→ Work order: From the line with "Toggle the Smooth Graph checkbox" through the line with "You are a GUI", inclusive, return each line of the data below exactly and leave the rest out.

[Dataset entries]
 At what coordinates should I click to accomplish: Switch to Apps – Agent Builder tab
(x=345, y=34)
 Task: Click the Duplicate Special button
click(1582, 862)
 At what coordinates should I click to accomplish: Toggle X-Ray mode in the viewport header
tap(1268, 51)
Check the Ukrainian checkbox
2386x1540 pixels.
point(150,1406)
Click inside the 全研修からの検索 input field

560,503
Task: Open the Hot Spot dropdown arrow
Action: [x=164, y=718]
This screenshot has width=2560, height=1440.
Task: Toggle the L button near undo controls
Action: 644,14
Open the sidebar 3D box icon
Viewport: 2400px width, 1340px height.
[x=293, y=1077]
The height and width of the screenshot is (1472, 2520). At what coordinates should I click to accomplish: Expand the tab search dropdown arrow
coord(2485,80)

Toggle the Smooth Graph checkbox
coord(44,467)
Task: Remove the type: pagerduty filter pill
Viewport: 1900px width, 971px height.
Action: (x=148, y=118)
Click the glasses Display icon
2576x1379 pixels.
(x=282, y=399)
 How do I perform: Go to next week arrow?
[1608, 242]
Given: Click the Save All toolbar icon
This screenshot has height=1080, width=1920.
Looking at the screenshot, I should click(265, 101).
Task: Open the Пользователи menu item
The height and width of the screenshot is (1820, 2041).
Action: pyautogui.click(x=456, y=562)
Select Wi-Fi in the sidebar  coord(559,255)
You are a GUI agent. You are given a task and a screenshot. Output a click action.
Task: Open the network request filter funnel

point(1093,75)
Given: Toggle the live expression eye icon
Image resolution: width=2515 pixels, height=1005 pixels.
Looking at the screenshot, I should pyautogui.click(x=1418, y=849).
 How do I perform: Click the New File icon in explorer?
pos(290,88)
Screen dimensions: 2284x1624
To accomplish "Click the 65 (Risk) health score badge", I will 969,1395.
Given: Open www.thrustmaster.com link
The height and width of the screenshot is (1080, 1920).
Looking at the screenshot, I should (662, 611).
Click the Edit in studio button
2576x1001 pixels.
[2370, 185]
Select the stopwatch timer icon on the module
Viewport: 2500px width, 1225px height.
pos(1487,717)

→ Expected answer:
Toggle the Smooth Graph checkbox
coord(44,467)
Task: Remove the type: pagerduty filter pill
Viewport: 1900px width, 971px height.
Action: (x=148, y=118)
Click the glasses Display icon
2576x1379 pixels.
(x=282, y=399)
 How do I perform: Go to next week arrow?
[1608, 242]
Given: Click the Save All toolbar icon
This screenshot has height=1080, width=1920.
Looking at the screenshot, I should click(265, 101).
Task: Open the Пользователи menu item
The height and width of the screenshot is (1820, 2041).
Action: pyautogui.click(x=456, y=562)
Select Wi-Fi in the sidebar  coord(559,255)
You are a GUI agent. You are given a task and a screenshot. Output a click action.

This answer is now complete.